"Notre seule marge de manoeuvre sera d'augmenter les tarifs, et d'expliquer pourquoi à nos assurés" prévient Gérard de la Martinière, Président de la FFSA (Fédération Française des Sociétés d'Assurance), suite à la décision du gouvernement de taxer les bénéfices des complémentaires santé.
Dans une interview publiée ce 4 septembre par le journal Les Echos, il souligne que ce prélèvement, qui vise à faire entrer 1 milliard d'euros dans les caisses de l'Assurance maladie, représentera "près de 4% du chiffre d'affaires de leur chiffre d'affaires, s'ajoutant aux 2,5% déjà prélevés pour financer la CMU".

Gérard de la Martinière met également en doute la promesse du gouvernement d'impliquer, en échange de cette taxe, les complémentaires santé dans la gestion de la Sécurité sociale. "C'est inscrit dans la loi depuis 4 ans. Cela n'a jamais produit d'effet. Il n'y aura pas de changements significatifs. Ce n'est pas faute d'avoir transmis au gouvernement la liste des rubriques susceptibles d'être transférées aux complémentaires, (dont l'optique, ndlr), pour leur permettre d'exercer un véritable contrôle du risque et de l'offre" regrette-t-il.

Le Président de la FFSA dénonce également la façon dont s'est décidée cette mesure, estimant que "cette solution apparue in extremis n'émane ni des syndicats, ni du Medef, ni des institutions de prévoyance, ni évidemment des assureurs.

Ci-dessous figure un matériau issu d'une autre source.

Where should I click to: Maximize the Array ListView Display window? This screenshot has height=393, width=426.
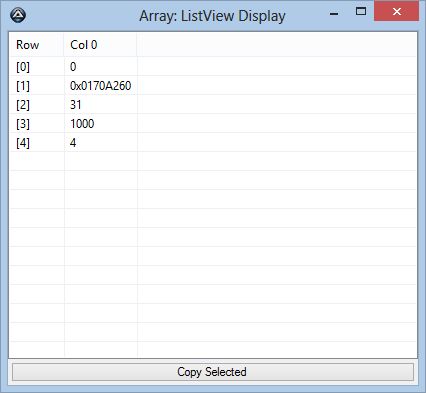coord(361,11)
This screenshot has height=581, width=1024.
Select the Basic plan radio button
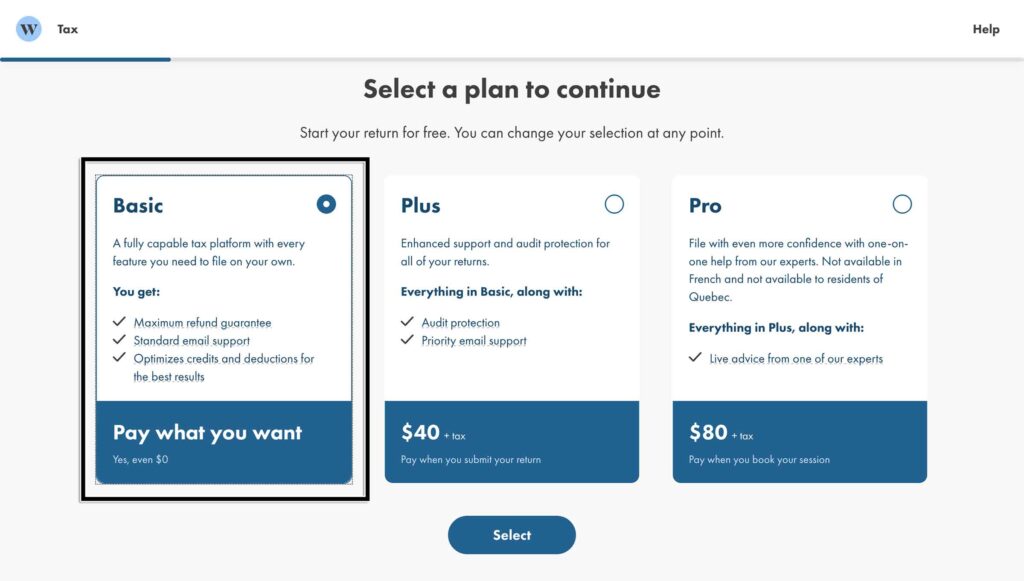tap(326, 205)
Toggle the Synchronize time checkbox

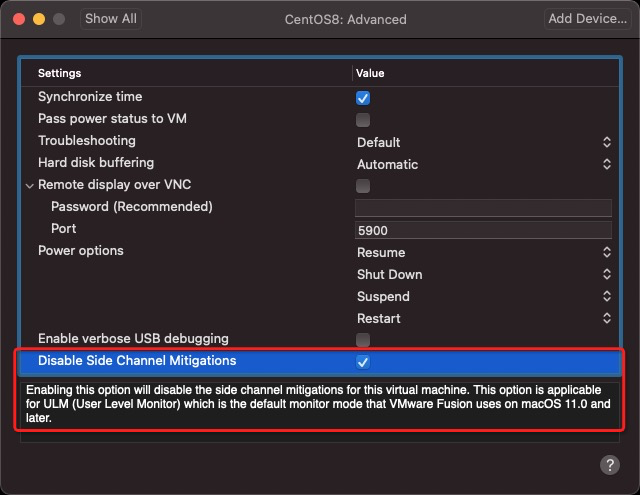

Soit elle a été inventée par Bercy, soit elle a été soufflée par la Mutualité".

Pour Gérard de la Martinière, la mise en oeuvre de cette taxe "remet en cause le modèle économique de la complémentaire santé". "Peut-être nous faudra-t-il cesser de vouloir nous affirmer comme partenaire des pouvoirs publics dans la gestion des soins des Français, et basculer vers le ‘hors-Sécu ?" s'interroge-t-il.